Bestenfalls ist der Hund ein einer guten emotionalen Lage, häufig ist die Erregung zu diesem Zeitpunkt erhöht.

Wenn unmittelbar darauf jetzt etwas Unerfreuliches (z. B. Frustrierendes, Beängstigendes, Belastendes) für den Hund folgt, dann wird dieses Unerfreuliche mit dem Ende des Trails verknüpft. So nach dem Motto „Nach dem Jackpot bei der Zielperson wirds doof…“ Das gilt es unbedingt zu vermeiden.

Mögliche Konsequenzen

Nun, schlimmstenfalls geht der Hund am Ende des Trails ins Meideverhalten zur Zielperson und nähert sich ihr nicht mehr an – beendet den Trail nicht mehr – um das darauf folgende Unerfreuliche zu vermeiden. Die Zielperson ist eine Vorankündigung des darauffolgenden „Schluss mit Lustig“ geworden. Der Hund steckt in einem Motivationskonflikt, das vergiftet die gesamte Aufgabe.

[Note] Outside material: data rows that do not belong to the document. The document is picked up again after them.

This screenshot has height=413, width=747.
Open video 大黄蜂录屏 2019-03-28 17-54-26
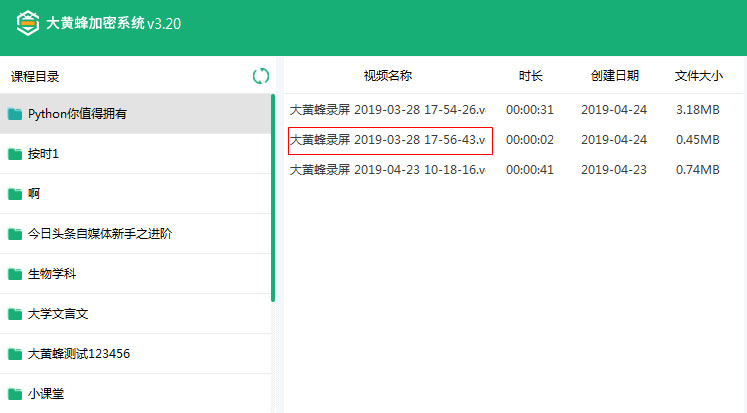tap(387, 110)
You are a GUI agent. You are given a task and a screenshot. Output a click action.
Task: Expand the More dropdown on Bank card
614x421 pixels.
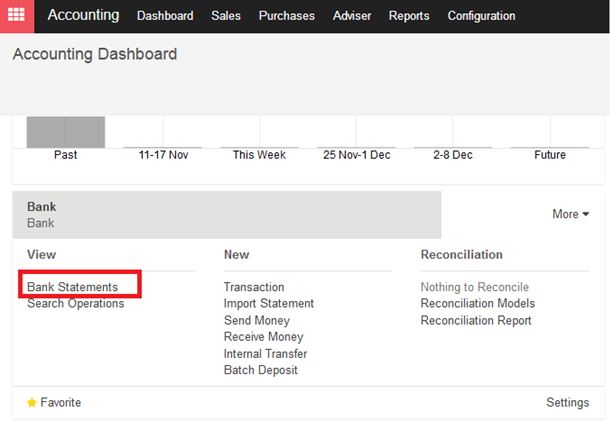click(x=571, y=214)
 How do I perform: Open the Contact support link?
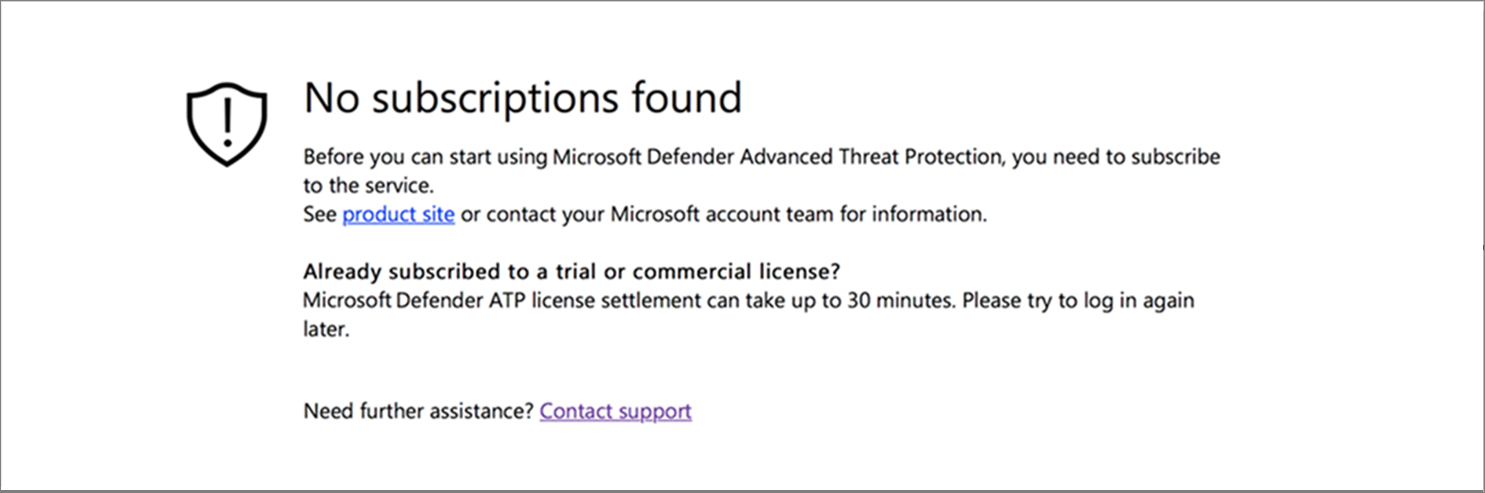click(615, 411)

Aber auch sonst: Mantrailing ist Hochleistungssport und zwar körperlich wie mental! Den Hund danach in einer ebenfalls beanspruchenden Form (z.B. „Bei Fuss“ oder anderen Forderungen, auch wenn sie nett verpackt sind) zurückzubringen, um ihn dann auf diesem Erregungslevel ohne Überleitung ins Auto zu packen ist kontraproduktiv zum Enrichmentgedanken. Der Rückweg gehört dem Hund!

Der Rückweg ist dafür das, für Wohlbefinden des Hundes zu sorgen und ihn bedürfnisorientiert für die bevorstehende Pause oder das Trainingsende vorzubereiten.

Was also braucht der Hund am Ende des Trails, nach Erfüllung der Aufgabe und Belohnung mit dem Jackpot? Was hilft ihm, den Trail und das Training insgesamt mit guten Emotionen und entspannt zu beenden?

Körperliches und geistiges Cooldown ist angesagt!

Gestaltung des Rückweges

Und wieder mal gibt es keine Pauschallösung – wie auch, wenn es um individuelle Bedürfnisse geht. Die Antwort gibt uns in der Regel der Hund – wenn er das Vertrauen hat, seine Bedürfnisse zu zeigen.

Was also brauchen die einzelnen Hunde am Ende des Trails?

Hier mal ein paar Beispiele (kein Anspruch auf Vollständigkeit).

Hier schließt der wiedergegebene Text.